Le rapport du comité d’experts rwandais estime que :

1/ L’assassinat du président Habyarimana (de retour du sommet de Dar-es-Salam, le 6 avril 94) était programmé de longue date, dans le cadre d’un véritable « coup d’Etat » devant accompagner le génocide des tutsis, par les extrémistes hutus (relayés dans l’armée par une association baptisée AMASASU) qui n’ont pas accepté le compromis politique avec les Front patriotique rwandais (FPR) prévu par les accords d’Arusha (incluant le FPR dans le gouvernement de transition et dans l’armée). Le général Déogratias Nsabimana, chef d’Etat-major de l’armée rwandaise, opposé au plan du génocide, a été contraint à la dernière minute par les officiers militaires les plus extrémistes d’accompagner le président Habyarimana dans son avion.

2/ Les tirs qui ont abattu l’avion sont venus du domaine militaire de Kanombe , où se trouve un camp de la garde présidentielle, contrôlée par les unités spécialisés des Forces armées rwandaises (FAR). C’est ce qu’expliquent d’anciens membres des FAR, des techniciens et des employés de l’aéroport ainsi que des militaires de la MINUAR (Mission des nations unies pour l’assistance au Rwanda) et de la coopération technique militaire belge.
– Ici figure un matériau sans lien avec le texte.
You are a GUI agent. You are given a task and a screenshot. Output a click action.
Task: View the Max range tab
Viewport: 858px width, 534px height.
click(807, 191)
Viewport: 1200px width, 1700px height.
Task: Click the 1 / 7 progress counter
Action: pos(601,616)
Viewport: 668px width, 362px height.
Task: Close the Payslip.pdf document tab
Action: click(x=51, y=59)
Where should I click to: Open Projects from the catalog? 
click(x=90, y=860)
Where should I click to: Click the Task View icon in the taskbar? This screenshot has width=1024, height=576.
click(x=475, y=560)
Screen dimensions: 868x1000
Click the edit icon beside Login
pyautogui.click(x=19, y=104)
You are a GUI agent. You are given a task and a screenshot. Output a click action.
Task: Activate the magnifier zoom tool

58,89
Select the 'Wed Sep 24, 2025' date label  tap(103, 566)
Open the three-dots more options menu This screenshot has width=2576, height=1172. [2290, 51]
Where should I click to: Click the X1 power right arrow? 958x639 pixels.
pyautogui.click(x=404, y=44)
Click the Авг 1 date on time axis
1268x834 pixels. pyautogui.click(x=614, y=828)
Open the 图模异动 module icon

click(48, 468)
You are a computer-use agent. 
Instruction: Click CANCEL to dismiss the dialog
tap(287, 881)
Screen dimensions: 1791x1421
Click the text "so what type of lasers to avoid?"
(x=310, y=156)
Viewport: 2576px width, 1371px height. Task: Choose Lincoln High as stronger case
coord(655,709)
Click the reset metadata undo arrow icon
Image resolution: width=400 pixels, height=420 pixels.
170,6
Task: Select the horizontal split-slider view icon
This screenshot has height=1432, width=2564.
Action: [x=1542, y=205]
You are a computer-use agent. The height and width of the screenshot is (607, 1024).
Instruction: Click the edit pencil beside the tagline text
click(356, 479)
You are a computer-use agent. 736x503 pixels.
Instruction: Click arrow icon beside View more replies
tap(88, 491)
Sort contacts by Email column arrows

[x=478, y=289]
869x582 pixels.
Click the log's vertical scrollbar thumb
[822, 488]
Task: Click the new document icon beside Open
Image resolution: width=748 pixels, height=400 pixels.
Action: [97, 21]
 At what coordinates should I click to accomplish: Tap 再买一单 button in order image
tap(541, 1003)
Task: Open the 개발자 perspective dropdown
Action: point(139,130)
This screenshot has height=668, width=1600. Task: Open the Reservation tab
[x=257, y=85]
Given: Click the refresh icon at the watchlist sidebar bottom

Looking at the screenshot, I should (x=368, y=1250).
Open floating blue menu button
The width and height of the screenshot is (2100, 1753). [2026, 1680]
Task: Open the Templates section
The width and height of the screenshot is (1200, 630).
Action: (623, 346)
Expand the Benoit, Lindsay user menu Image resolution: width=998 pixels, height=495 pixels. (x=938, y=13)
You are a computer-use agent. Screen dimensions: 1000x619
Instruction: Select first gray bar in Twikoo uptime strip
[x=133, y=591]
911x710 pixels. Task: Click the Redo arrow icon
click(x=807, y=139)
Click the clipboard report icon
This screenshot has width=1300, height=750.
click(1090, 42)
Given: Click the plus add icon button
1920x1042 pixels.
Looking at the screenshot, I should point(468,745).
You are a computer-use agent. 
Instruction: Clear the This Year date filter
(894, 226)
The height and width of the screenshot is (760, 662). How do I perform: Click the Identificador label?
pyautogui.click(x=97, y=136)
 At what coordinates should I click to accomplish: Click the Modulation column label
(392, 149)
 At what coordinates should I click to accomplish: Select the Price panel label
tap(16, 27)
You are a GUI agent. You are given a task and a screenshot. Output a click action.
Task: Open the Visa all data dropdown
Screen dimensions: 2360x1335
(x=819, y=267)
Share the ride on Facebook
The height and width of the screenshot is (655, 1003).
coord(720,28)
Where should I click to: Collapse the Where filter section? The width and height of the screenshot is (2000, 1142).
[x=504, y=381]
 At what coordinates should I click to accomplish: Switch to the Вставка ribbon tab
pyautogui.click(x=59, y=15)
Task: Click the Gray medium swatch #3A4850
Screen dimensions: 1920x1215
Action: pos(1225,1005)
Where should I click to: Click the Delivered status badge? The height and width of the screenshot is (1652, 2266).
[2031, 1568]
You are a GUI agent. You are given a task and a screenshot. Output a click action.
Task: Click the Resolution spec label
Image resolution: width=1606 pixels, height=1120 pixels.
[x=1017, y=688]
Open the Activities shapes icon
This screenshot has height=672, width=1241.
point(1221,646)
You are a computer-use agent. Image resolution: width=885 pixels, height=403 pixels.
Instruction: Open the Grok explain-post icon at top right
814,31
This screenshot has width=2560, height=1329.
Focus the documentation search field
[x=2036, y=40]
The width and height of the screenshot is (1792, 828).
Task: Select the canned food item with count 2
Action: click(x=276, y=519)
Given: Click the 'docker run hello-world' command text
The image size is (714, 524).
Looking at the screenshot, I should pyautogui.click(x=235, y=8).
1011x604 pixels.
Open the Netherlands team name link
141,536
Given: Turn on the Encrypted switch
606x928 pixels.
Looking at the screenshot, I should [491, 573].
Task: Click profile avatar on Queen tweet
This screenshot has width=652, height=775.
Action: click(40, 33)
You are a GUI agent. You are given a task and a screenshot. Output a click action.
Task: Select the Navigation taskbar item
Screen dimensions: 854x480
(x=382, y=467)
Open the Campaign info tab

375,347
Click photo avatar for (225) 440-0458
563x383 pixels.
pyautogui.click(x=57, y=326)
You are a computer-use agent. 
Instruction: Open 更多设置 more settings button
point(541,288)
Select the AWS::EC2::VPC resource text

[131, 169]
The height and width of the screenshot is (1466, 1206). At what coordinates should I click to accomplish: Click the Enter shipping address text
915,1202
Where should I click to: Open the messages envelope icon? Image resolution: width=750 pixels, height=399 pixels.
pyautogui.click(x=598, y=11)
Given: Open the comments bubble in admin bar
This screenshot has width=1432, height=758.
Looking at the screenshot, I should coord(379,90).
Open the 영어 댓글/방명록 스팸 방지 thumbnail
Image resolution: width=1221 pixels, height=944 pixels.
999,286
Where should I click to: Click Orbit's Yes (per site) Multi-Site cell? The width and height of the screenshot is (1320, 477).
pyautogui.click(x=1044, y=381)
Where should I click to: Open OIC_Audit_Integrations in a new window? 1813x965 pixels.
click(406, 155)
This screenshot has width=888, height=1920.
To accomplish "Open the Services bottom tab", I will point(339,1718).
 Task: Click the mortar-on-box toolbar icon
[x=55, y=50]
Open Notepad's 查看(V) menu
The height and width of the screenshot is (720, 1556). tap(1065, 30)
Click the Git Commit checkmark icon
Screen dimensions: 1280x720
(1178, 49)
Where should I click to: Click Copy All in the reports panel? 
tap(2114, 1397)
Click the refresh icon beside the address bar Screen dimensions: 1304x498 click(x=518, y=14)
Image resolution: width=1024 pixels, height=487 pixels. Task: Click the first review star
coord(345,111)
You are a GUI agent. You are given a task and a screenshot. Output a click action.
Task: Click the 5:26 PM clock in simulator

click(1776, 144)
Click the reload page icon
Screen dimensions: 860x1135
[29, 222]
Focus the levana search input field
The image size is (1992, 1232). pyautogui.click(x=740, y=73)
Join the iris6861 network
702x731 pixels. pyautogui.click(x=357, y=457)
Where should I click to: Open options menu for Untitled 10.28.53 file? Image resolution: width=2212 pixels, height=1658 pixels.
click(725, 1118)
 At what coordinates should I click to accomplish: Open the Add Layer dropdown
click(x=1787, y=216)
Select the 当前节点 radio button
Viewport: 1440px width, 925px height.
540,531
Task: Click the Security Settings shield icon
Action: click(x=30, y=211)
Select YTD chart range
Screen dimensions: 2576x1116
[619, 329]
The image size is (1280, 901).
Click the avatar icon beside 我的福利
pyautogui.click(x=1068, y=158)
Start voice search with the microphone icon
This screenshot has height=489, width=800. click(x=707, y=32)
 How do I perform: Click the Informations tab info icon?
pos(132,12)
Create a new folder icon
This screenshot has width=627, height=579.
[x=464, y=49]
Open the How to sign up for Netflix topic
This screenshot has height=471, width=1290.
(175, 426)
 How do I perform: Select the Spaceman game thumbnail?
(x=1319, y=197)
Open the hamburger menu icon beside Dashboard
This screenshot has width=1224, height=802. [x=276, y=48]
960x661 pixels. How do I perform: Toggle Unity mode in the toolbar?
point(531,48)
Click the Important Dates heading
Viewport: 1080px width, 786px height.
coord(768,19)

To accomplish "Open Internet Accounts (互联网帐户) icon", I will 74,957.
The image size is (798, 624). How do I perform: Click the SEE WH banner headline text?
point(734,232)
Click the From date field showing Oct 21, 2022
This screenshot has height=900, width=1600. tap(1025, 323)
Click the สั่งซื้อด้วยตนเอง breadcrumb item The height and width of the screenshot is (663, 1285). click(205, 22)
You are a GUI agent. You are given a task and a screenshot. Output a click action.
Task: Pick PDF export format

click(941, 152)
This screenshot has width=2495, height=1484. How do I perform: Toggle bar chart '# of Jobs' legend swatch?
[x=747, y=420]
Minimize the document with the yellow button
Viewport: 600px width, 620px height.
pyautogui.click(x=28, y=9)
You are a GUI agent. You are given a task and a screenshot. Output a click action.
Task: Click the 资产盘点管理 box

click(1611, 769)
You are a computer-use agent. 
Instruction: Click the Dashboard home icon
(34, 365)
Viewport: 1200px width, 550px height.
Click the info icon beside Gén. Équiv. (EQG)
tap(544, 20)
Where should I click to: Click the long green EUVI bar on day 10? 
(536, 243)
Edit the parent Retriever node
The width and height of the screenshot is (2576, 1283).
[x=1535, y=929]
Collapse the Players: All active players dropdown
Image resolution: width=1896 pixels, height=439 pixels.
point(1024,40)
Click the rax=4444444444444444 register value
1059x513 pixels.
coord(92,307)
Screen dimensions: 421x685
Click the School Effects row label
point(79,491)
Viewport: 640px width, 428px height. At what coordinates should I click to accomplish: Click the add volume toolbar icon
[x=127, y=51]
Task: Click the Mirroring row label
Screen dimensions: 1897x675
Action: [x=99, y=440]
Une version validée par une équipe d’experts en balistique britanniques dans un rapport daté du 27 février 2009.

> Lire le rapport des experts britanniques (112 pages)

3/ Le matin même du 6 avril 94, les fréquences de communication des FAR sont brusquement modifiées et la garde présidentielle est mise en alerte . Juste après l’attentat, comme si elles étaient déjà prêtes à entrer en action, les unités des FAR se sont immédiatement déployées au sein de l’aéroport (confisquant les registres de vols, coupant l’électricité et le téléphone), ainsi que dans les points stratégiques de Kigali, donnant ainsi le signal aux premiers massacres. Sans aucune explication, l’accès au lieu de l’attentat est tout de suite interdit à la MINUAR par la Garde présidentielle.

4/ Contrairement à ce qu’affirme l’ordonnance du juge Bruguière, les FAR disposaient bien d’armes anti-aériennes (missiles et lance-missiles) commandés à l’URSS, la Corée du Nord, l’Egypte, la Chine et le Brésil, susceptibles d’avoir été utilisés dans l’attentat. Des spécialistes en artillerie anti-aérienne avaient également été formés, notamment en France.

5/ Immédiatement après l’attentat, des militaires français ont recherché activement, jusqu’au 7 avril 94, « la boîte noire » du Falcon 50 dans l’épave de l’avion, « boite noire » qui sera par la suite l’objet de manipulations, notamment par l’intermédiaire du capitaine Paul Barril. Voir notre enquête du 16 septembre 2009 « Quand des mercenaires français s’activent en plein génocide » : Certains membres de la garde présidentielle comme Grégoire Zigirumugabe ou le para-commando Léonard Ntibategera affirment que cette « boite noire » aurait été retrouvée à l’époque par les Français dans les débris de l’avion.

6/ Des stratégies d’intoxication ont été mis en place par les extrémistes hutus afin de faire porter la responsabilité de l’attentat aux militaires belges de la MINUAR (envoyés au Rwanda en novembre 93 pour assurer le suivi de l’application des accords d’Arusha, 10 casques bleus belges seront assassinés le 7 avril 94 provoquant le retrait de la Belgique du contingent de la MINUAR) et au FPR : montage de messages-radios, manipulation autour du lieu d’où serait partie les missiles et autour de la découverte de tubes lance-missiles.